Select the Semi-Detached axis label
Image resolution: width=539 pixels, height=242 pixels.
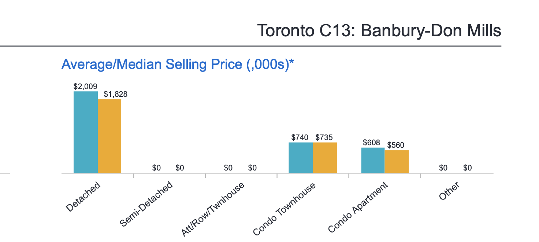point(146,204)
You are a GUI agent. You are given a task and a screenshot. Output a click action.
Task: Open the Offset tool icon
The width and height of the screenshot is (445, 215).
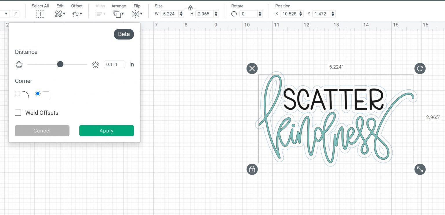point(75,13)
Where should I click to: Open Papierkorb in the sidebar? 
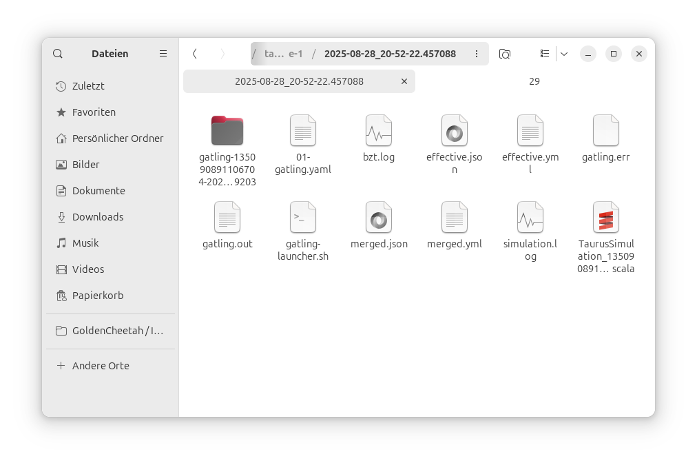(98, 296)
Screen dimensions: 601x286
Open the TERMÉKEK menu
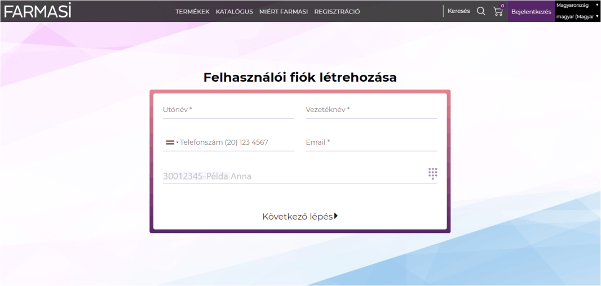pos(192,11)
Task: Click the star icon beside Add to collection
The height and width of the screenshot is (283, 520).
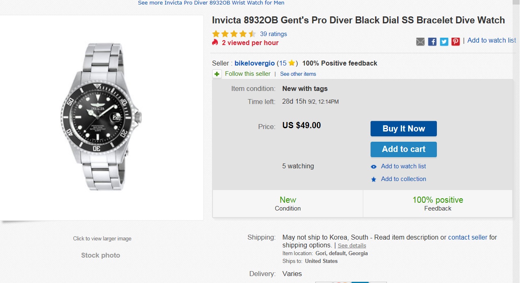Action: point(373,179)
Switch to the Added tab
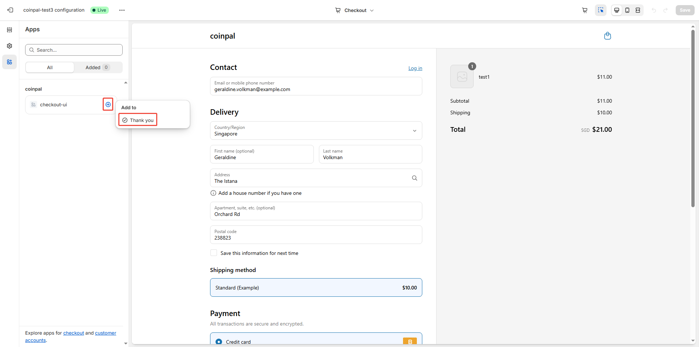The height and width of the screenshot is (347, 699). point(97,67)
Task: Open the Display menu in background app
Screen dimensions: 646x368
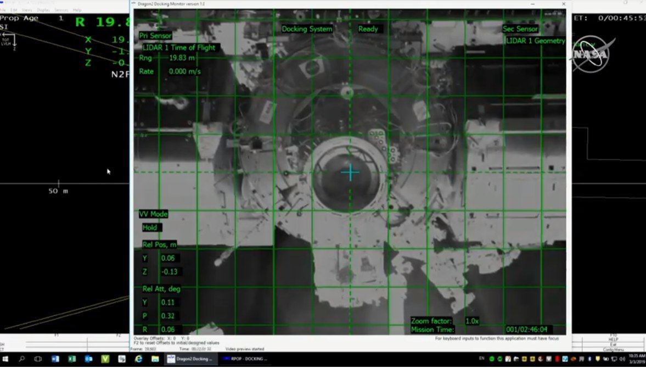Action: [x=43, y=10]
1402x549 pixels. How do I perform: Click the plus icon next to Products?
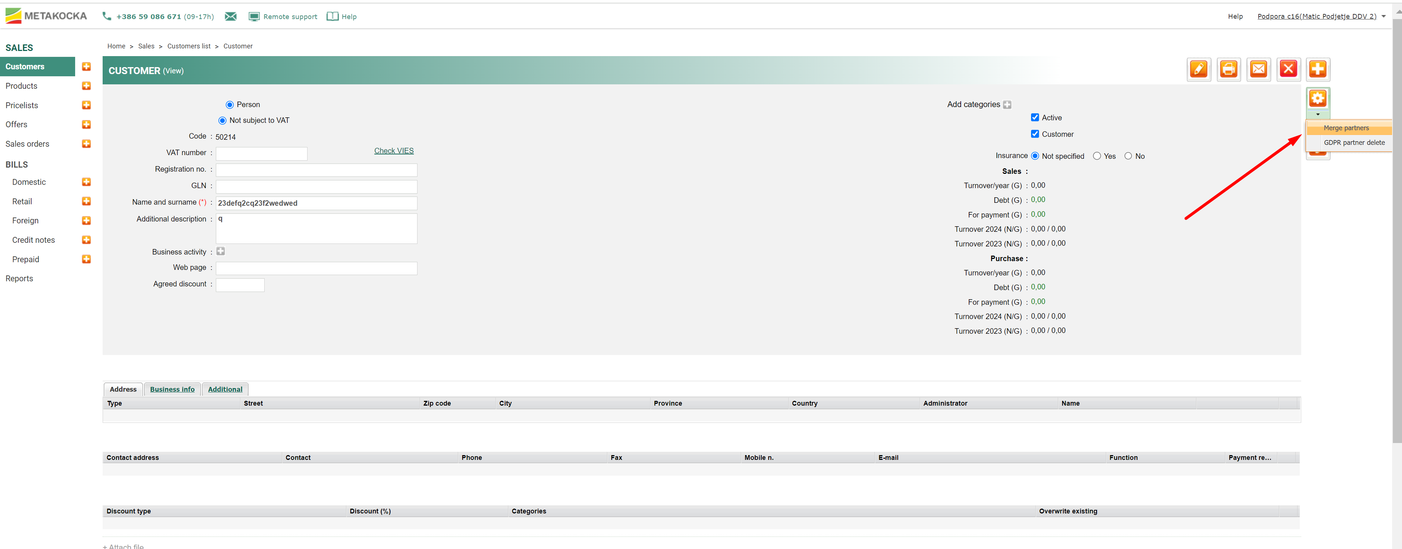86,86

◇ ◇ ◇

SET TASK> Rewrite all of the data above, swapping "Screen dimensions" for "Screen size" and changing nothing else. Omit the pictures from your answer.

EXERCISE OUTPUT>
Select the Semi-Detached axis label
Image resolution: width=539 pixels, height=242 pixels.
point(146,204)
You are a GUI agent. You are given a task and a screenshot. Output a click action.
Task: Open the Offset tool icon
The width and height of the screenshot is (445, 215).
point(75,13)
Where should I click to: Open Papierkorb in the sidebar? 
(98, 296)
Screen size: 601x286
Open the TERMÉKEK menu
pos(192,11)
Task: Click the star icon beside Add to collection
The height and width of the screenshot is (283, 520).
Action: point(373,179)
Switch to the Added tab
The height and width of the screenshot is (347, 699). point(97,67)
Task: Open the Display menu in background app
Screen size: 646x368
Action: [x=43, y=10]
1402x549 pixels. How do I perform: Click the plus icon next to Products?
86,86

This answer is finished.